Element lookup records
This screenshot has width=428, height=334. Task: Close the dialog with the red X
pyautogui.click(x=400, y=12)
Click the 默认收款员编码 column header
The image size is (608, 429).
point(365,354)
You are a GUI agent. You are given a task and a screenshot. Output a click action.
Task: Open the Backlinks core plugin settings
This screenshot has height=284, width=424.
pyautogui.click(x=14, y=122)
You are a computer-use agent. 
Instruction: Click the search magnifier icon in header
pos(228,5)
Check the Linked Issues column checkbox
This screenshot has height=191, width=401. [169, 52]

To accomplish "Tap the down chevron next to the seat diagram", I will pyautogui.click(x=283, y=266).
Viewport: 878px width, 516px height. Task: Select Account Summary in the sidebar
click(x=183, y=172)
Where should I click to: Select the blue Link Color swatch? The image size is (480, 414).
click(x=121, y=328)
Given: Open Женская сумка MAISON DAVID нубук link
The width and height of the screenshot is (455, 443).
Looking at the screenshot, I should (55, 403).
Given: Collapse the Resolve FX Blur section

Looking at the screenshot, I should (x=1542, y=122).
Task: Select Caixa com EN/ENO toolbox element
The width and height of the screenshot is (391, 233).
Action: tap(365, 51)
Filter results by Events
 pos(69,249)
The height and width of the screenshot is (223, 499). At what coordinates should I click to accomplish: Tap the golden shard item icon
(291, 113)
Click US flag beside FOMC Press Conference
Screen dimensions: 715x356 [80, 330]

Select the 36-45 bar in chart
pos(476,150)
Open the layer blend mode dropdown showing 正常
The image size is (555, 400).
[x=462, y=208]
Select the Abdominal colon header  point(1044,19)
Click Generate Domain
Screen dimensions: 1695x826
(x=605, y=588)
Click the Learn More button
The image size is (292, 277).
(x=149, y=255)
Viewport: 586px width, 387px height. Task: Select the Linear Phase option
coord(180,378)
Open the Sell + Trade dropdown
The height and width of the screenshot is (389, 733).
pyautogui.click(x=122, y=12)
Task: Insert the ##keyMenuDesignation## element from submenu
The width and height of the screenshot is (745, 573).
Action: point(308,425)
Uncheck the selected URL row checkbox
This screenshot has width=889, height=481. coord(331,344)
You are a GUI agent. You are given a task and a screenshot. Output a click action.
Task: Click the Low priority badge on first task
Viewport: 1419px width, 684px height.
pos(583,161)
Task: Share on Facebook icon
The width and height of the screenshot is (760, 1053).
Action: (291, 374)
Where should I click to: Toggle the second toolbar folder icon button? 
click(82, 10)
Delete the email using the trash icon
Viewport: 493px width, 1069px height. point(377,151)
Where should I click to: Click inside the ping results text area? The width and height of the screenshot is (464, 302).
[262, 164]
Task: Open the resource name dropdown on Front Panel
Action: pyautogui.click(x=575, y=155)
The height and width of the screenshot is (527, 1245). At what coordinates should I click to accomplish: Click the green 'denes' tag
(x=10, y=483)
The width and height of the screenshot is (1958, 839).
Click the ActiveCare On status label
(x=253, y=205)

**Short exercise:**
Put the rows above into a numbered list, one line per item, skipping the blank lines.

**In response:**
1. This screenshot has width=428, height=334. Task: Close the dialog with the red X
2. pyautogui.click(x=400, y=12)
3. Click the 默认收款员编码 column header
4. The image size is (608, 429).
5. point(365,354)
6. You are a GUI agent. You are given a task and a screenshot. Output a click action.
7. Task: Open the Backlinks core plugin settings
8. This screenshot has height=284, width=424.
9. pyautogui.click(x=14, y=122)
10. You are a computer-use agent. 
11. Instruction: Click the search magnifier icon in header
12. pos(228,5)
13. Check the Linked Issues column checkbox
14. This screenshot has height=191, width=401. [169, 52]
15. To accomplish "Tap the down chevron next to the seat diagram", I will pyautogui.click(x=283, y=266).
16. Viewport: 878px width, 516px height. Task: Select Account Summary in the sidebar
17. click(x=183, y=172)
18. Where should I click to: Select the blue Link Color swatch? The image size is (480, 414).
19. click(x=121, y=328)
20. Given: Open Женская сумка MAISON DAVID нубук link
21. The width and height of the screenshot is (455, 443).
22. Looking at the screenshot, I should (55, 403).
23. Given: Collapse the Resolve FX Blur section
24. Looking at the screenshot, I should (x=1542, y=122).
25. Task: Select Caixa com EN/ENO toolbox element
26. The width and height of the screenshot is (391, 233).
27. Action: tap(365, 51)
28. Filter results by Events
29.  pos(69,249)
30. The height and width of the screenshot is (223, 499). At what coordinates should I click to accomplish: Tap the golden shard item icon
31. (291, 113)
32. Click US flag beside FOMC Press Conference
33. Screen dimensions: 715x356 [80, 330]
34. Select the 36-45 bar in chart
35. pos(476,150)
36. Open the layer blend mode dropdown showing 正常
37. The image size is (555, 400).
38. [x=462, y=208]
39. Select the Abdominal colon header  point(1044,19)
40. Click Generate Domain
41. Screen dimensions: 1695x826
42. (x=605, y=588)
43. Click the Learn More button
44. The image size is (292, 277).
45. (x=149, y=255)
46. Viewport: 586px width, 387px height. Task: Select the Linear Phase option
47. coord(180,378)
48. Open the Sell + Trade dropdown
49. The height and width of the screenshot is (389, 733).
50. pyautogui.click(x=122, y=12)
51. Task: Insert the ##keyMenuDesignation## element from submenu
52. The width and height of the screenshot is (745, 573).
53. Action: point(308,425)
54. Uncheck the selected URL row checkbox
55. This screenshot has width=889, height=481. coord(331,344)
56. You are a GUI agent. You are given a task and a screenshot. Output a click action.
57. Task: Click the Low priority badge on first task
58. Viewport: 1419px width, 684px height.
59. pos(583,161)
60. Task: Share on Facebook icon
61. The width and height of the screenshot is (760, 1053).
62. Action: (291, 374)
63. Where should I click to: Toggle the second toolbar folder icon button? 
64. click(82, 10)
65. Delete the email using the trash icon
66. Viewport: 493px width, 1069px height. point(377,151)
67. Where should I click to: Click inside the ping results text area? The width and height of the screenshot is (464, 302).
68. [262, 164]
69. Task: Open the resource name dropdown on Front Panel
70. Action: pyautogui.click(x=575, y=155)
71. The height and width of the screenshot is (527, 1245). At what coordinates should I click to accomplish: Click the green 'denes' tag
72. (x=10, y=483)
73. The width and height of the screenshot is (1958, 839).
74. Click the ActiveCare On status label
75. (x=253, y=205)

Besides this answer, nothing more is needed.